PROBLEM STATEMENT:
Change every "Identify the location of" in the records below to "Find the position of", and leave everything else as it is.

[Entries taken from a collection]

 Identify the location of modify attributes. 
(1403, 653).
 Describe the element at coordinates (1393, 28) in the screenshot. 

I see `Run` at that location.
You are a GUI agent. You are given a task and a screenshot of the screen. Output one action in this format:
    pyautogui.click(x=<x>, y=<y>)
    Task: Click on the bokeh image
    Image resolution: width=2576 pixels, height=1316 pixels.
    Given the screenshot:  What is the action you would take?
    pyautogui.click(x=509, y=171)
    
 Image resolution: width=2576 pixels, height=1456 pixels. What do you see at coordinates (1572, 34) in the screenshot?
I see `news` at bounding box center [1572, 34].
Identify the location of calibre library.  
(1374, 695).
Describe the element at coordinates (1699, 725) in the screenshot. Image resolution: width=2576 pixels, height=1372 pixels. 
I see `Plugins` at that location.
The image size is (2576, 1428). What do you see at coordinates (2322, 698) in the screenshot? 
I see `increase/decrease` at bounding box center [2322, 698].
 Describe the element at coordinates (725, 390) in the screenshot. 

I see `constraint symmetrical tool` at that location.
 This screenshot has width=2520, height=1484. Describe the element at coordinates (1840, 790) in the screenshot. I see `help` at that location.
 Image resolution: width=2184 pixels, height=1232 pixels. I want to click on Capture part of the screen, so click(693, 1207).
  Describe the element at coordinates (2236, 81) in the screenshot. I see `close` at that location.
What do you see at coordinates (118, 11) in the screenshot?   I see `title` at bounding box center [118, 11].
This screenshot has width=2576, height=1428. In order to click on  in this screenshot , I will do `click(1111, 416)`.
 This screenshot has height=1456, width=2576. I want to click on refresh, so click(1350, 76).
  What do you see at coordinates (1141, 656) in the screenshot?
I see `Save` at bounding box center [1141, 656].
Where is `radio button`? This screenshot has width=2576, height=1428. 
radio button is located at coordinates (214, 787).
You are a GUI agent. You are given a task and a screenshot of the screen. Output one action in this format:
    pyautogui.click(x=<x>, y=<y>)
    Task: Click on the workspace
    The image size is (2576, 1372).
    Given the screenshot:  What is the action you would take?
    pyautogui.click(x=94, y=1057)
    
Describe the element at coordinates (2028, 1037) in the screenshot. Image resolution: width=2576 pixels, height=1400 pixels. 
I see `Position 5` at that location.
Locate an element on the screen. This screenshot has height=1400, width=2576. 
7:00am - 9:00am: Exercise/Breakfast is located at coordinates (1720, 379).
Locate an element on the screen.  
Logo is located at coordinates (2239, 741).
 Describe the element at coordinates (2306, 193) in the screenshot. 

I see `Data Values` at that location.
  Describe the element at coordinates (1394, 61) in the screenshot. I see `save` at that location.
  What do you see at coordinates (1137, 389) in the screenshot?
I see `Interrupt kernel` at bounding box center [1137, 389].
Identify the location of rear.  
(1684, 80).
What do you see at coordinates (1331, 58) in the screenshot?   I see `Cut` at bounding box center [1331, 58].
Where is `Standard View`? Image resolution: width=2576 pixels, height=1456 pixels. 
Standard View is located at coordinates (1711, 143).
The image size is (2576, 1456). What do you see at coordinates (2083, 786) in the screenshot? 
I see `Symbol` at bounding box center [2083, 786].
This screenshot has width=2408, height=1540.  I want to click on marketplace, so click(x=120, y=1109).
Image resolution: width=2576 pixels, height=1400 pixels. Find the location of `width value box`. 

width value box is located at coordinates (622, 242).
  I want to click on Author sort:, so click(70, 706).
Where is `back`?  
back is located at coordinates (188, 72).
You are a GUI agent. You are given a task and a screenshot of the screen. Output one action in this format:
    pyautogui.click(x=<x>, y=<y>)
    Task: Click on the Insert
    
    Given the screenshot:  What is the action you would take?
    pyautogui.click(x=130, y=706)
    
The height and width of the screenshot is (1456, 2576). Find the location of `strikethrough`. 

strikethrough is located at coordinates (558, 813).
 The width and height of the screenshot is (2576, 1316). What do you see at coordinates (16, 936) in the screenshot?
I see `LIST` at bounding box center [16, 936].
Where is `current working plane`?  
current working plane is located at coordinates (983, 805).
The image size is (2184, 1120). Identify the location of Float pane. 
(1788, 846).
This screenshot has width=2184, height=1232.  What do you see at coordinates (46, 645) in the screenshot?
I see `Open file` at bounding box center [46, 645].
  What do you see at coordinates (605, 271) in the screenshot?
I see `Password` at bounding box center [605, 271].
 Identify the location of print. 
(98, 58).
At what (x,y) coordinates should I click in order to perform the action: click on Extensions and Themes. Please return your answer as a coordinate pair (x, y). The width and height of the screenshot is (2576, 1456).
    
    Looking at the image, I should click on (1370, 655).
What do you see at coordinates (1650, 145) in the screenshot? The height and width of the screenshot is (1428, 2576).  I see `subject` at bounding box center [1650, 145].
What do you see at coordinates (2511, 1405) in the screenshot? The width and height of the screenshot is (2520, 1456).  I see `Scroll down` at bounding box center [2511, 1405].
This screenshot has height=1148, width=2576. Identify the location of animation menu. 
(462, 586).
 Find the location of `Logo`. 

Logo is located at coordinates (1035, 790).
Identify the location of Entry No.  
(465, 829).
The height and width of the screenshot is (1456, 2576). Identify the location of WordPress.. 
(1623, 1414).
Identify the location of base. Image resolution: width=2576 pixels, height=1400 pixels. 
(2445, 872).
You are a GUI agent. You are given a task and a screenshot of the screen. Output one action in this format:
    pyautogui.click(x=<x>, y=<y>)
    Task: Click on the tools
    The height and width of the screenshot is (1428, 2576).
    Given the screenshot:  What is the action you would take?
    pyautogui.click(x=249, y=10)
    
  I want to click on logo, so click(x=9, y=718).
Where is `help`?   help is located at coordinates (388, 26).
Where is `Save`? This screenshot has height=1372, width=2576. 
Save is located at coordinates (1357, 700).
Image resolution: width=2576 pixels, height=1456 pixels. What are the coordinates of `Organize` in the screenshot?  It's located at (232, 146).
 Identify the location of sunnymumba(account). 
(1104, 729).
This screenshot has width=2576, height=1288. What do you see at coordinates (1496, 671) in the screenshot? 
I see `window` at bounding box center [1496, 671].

FULL RESPONSE:
 Find the position of modify attributes. 
(1403, 653).
 Describe the element at coordinates (1393, 28) in the screenshot. 

I see `Run` at that location.
You are a GUI agent. You are given a task and a screenshot of the screen. Output one action in this format:
    pyautogui.click(x=<x>, y=<y>)
    Task: Click on the bokeh image
    Image resolution: width=2576 pixels, height=1316 pixels.
    Given the screenshot:  What is the action you would take?
    pyautogui.click(x=509, y=171)
    
 Image resolution: width=2576 pixels, height=1456 pixels. What do you see at coordinates (1572, 34) in the screenshot?
I see `news` at bounding box center [1572, 34].
Find the position of calibre library.  
(1374, 695).
Describe the element at coordinates (1699, 725) in the screenshot. Image resolution: width=2576 pixels, height=1372 pixels. 
I see `Plugins` at that location.
The image size is (2576, 1428). What do you see at coordinates (2322, 698) in the screenshot? 
I see `increase/decrease` at bounding box center [2322, 698].
 Describe the element at coordinates (725, 390) in the screenshot. 

I see `constraint symmetrical tool` at that location.
 This screenshot has width=2520, height=1484. Describe the element at coordinates (1840, 790) in the screenshot. I see `help` at that location.
 Image resolution: width=2184 pixels, height=1232 pixels. I want to click on Capture part of the screen, so click(693, 1207).
  Describe the element at coordinates (2236, 81) in the screenshot. I see `close` at that location.
What do you see at coordinates (118, 11) in the screenshot?   I see `title` at bounding box center [118, 11].
This screenshot has width=2576, height=1428. In order to click on  in this screenshot , I will do `click(1111, 416)`.
 This screenshot has height=1456, width=2576. I want to click on refresh, so click(1350, 76).
  What do you see at coordinates (1141, 656) in the screenshot?
I see `Save` at bounding box center [1141, 656].
Where is `radio button`? This screenshot has width=2576, height=1428. 
radio button is located at coordinates (214, 787).
You are a GUI agent. You are given a task and a screenshot of the screen. Output one action in this format:
    pyautogui.click(x=<x>, y=<y>)
    Task: Click on the workspace
    The image size is (2576, 1372).
    Given the screenshot:  What is the action you would take?
    pyautogui.click(x=94, y=1057)
    
Describe the element at coordinates (2028, 1037) in the screenshot. Image resolution: width=2576 pixels, height=1400 pixels. 
I see `Position 5` at that location.
Locate an element on the screen. This screenshot has height=1400, width=2576. 
7:00am - 9:00am: Exercise/Breakfast is located at coordinates (1720, 379).
Locate an element on the screen.  
Logo is located at coordinates (2239, 741).
 Describe the element at coordinates (2306, 193) in the screenshot. 

I see `Data Values` at that location.
  Describe the element at coordinates (1394, 61) in the screenshot. I see `save` at that location.
  What do you see at coordinates (1137, 389) in the screenshot?
I see `Interrupt kernel` at bounding box center [1137, 389].
Find the position of rear.  
(1684, 80).
What do you see at coordinates (1331, 58) in the screenshot?   I see `Cut` at bounding box center [1331, 58].
Where is `Standard View`? Image resolution: width=2576 pixels, height=1456 pixels. 
Standard View is located at coordinates (1711, 143).
The image size is (2576, 1456). What do you see at coordinates (2083, 786) in the screenshot? 
I see `Symbol` at bounding box center [2083, 786].
This screenshot has width=2408, height=1540.  I want to click on marketplace, so click(x=120, y=1109).
Image resolution: width=2576 pixels, height=1400 pixels. Find the location of `width value box`. 

width value box is located at coordinates (622, 242).
  I want to click on Author sort:, so click(70, 706).
Where is `back`?  
back is located at coordinates (188, 72).
You are a GUI agent. You are given a task and a screenshot of the screen. Output one action in this format:
    pyautogui.click(x=<x>, y=<y>)
    Task: Click on the Insert
    
    Given the screenshot:  What is the action you would take?
    pyautogui.click(x=130, y=706)
    
The height and width of the screenshot is (1456, 2576). Find the location of `strikethrough`. 

strikethrough is located at coordinates (558, 813).
 The width and height of the screenshot is (2576, 1316). What do you see at coordinates (16, 936) in the screenshot?
I see `LIST` at bounding box center [16, 936].
Where is `current working plane`?  
current working plane is located at coordinates (983, 805).
The image size is (2184, 1120). Find the position of Float pane. 
(1788, 846).
This screenshot has width=2184, height=1232.  What do you see at coordinates (46, 645) in the screenshot?
I see `Open file` at bounding box center [46, 645].
  What do you see at coordinates (605, 271) in the screenshot?
I see `Password` at bounding box center [605, 271].
 Find the position of print. 
(98, 58).
At what (x,y) coordinates should I click in order to perform the action: click on Extensions and Themes. Please return your answer as a coordinate pair (x, y). The width and height of the screenshot is (2576, 1456).
    
    Looking at the image, I should click on (1370, 655).
What do you see at coordinates (1650, 145) in the screenshot? The height and width of the screenshot is (1428, 2576).  I see `subject` at bounding box center [1650, 145].
What do you see at coordinates (2511, 1405) in the screenshot? The width and height of the screenshot is (2520, 1456).  I see `Scroll down` at bounding box center [2511, 1405].
This screenshot has height=1148, width=2576. Find the position of animation menu. 
(462, 586).
 Find the location of `Logo`. 

Logo is located at coordinates (1035, 790).
Find the position of Entry No.  
(465, 829).
The height and width of the screenshot is (1456, 2576). Find the position of WordPress.. 
(1623, 1414).
Find the position of base. Image resolution: width=2576 pixels, height=1400 pixels. 
(2445, 872).
You are a GUI agent. You are given a task and a screenshot of the screen. Output one action in this format:
    pyautogui.click(x=<x>, y=<y>)
    Task: Click on the tools
    The height and width of the screenshot is (1428, 2576).
    Given the screenshot:  What is the action you would take?
    pyautogui.click(x=249, y=10)
    
  I want to click on logo, so click(x=9, y=718).
Where is `help`?   help is located at coordinates (388, 26).
Where is `Save`? This screenshot has height=1372, width=2576. 
Save is located at coordinates (1357, 700).
Image resolution: width=2576 pixels, height=1456 pixels. What are the coordinates of `Organize` in the screenshot?  It's located at (232, 146).
 Find the position of sunnymumba(account). 
(1104, 729).
This screenshot has width=2576, height=1288. What do you see at coordinates (1496, 671) in the screenshot? 
I see `window` at bounding box center [1496, 671].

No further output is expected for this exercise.